• [PROBLEM TO WORK ON] In the records below, find the line holding "Task: Refresh the dashboard now" and the line holding "1280x688 pixels. How". Set down both, with every line between them, exactly.

• [RECORDS FOR THIS TASK]

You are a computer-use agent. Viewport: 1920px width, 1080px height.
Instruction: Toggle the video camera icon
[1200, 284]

* * *

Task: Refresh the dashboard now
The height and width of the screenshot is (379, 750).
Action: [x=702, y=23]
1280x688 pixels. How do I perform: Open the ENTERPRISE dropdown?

...

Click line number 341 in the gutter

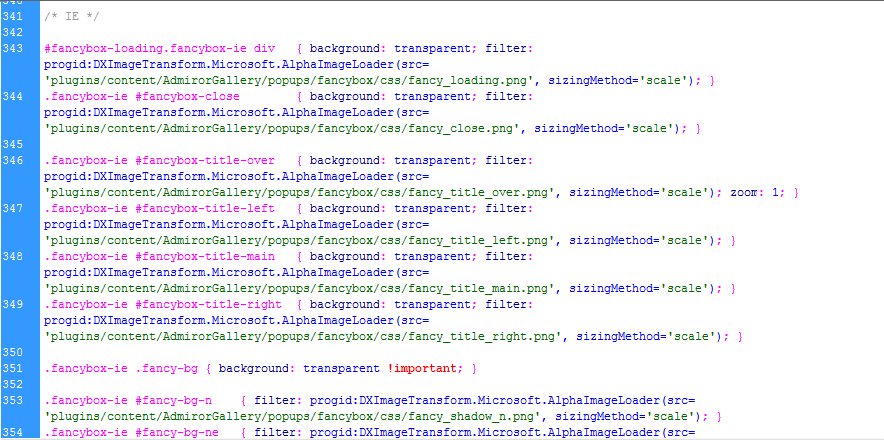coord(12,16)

• [SOLUTION TO THIS PROBLEM]
Task: Refresh the dashboard now
The height and width of the screenshot is (379, 750).
Action: [x=702, y=23]
1280x688 pixels. How do I perform: Open the ENTERPRISE dropdown?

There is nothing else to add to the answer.